Offers flexibility to maximise renewable input based on grid availability and carbon pricing

Proven CO₂ reductions of up to 50% compared to conventional air-fuel furnaces

Oxy-Gas Advantages
Improves combustion efficiency, reducing fuel demand and emissions

Cuts NOₓ formation and flue-gas volumes, making CO2 capture easier

Helps meet environmental regulations through significant NOx reductions

Optimised Hybrid-Oxy Approaches
Hybrid furnaces with oxy-fuel burners balance combustion and electricity for maximum decarbonization

Oxy-fuel flue gases (mainly CO2 and H2O) simplify integration with carbon capture systems

These technologies offer a clear pathway to net-zero for high-consumption industries


Case Study: Oxy-Gas Furnace in Fibre Glass Production

In the fiber glass reinforcement sector, oxy-gas furnaces are widely used, either with CGM top burners or traditional side burners.

A leading fiber glass producer adopted the NIR-b-2K camera on selected furnaces. Initially, the furnace was commissioned using thermocouples and Cyclops handheld pyrometers for optical profiling. These methods suggested the furnace was balanced.

However, once the NIR-b-2K was installed, it revealed a 20 °C temperature imbalance between the left-hand side (LHS) and right-hand side (RHS).

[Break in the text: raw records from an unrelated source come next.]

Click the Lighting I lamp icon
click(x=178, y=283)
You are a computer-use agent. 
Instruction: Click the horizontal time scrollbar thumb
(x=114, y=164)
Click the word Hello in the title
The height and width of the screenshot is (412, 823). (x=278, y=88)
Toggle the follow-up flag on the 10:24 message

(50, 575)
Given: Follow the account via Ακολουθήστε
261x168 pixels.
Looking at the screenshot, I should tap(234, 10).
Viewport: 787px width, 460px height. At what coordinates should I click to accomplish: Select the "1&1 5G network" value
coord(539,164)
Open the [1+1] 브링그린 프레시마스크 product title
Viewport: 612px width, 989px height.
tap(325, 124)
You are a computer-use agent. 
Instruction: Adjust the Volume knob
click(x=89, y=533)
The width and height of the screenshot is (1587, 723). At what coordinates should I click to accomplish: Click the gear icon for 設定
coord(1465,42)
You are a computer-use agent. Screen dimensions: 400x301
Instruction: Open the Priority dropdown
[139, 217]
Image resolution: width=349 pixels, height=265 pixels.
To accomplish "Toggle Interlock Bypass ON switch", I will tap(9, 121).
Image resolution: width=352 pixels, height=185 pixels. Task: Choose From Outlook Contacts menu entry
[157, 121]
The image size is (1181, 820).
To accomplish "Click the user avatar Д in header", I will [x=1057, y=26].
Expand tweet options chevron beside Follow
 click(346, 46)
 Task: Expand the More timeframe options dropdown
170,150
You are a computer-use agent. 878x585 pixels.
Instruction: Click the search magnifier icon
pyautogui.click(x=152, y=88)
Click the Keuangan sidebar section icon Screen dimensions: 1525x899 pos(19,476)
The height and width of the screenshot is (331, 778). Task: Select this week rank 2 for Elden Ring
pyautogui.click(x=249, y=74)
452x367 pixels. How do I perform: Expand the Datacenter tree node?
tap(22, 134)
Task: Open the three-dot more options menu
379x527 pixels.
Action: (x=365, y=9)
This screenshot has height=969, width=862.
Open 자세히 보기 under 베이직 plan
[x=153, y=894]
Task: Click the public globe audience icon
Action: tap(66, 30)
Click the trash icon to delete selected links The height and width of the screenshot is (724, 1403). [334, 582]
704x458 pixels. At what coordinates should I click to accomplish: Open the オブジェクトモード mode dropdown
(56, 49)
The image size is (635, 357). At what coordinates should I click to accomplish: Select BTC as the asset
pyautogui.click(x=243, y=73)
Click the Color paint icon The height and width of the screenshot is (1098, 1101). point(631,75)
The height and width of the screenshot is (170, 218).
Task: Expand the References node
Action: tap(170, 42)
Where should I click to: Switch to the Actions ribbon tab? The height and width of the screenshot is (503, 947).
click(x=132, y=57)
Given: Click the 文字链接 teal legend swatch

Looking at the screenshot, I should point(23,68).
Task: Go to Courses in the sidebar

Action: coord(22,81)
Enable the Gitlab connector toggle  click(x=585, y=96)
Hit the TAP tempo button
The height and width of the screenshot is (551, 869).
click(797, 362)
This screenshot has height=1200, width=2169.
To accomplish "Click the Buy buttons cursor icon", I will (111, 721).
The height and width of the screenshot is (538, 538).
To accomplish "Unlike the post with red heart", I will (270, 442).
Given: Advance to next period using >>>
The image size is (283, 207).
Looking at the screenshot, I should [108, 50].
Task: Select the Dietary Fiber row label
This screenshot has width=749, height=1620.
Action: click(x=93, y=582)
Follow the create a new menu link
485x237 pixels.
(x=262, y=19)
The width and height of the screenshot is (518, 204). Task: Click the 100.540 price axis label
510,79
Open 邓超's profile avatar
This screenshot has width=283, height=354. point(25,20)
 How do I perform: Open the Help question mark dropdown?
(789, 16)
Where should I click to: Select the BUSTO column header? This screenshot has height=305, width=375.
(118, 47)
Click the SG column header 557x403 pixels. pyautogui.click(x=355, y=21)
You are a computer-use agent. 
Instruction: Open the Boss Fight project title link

Further analysis showed the RHS burners were not optimized, an issue missed by traditional measurement methods.

Driving Industrial Decarbonisation with LAND’s Thermal Imaging and Oxy-Gas Furnace Technology
Fig. 1: NIR-b-2K thermal image of a 150 tpd oxy-gas furnace producing fibreglass, showing bubbling line and burner layout

Driving Industrial Decarbonisation with LAND’s Thermal Imaging and Oxy-Gas Furnace Technology
Fig. 2: Orange palette visualisation confirms RHS is hotter than LHS due to unoptimised burners

Driving Industrial Decarbonisation with LAND’s Thermal Imaging and Oxy-Gas Furnace Technology
Fig. 3: Optimised RHS burners demonstrate the camera’s value in fine-tuning burner power

Driving Industrial Decarbonisation with LAND’s Thermal Imaging and Oxy-Gas Furnace Technology
Fig. 4: ImagePro V2 Glass software shows AI-based top view of melting zone, batch line deviation, and wall temperature correlation
 

Conclusion

Combining oxy-gas combustion, hybrid furnace design, and LAND NIR-b-2K thermal imaging creates a powerful solution for improving efficiency, product quality, emissions control, and sustainability. 

These technologies support industrial decarbonisation while maintaining productivity and reliability.

Their integration marks a major step forward in the journey toward net-zero for high-temperature process industries.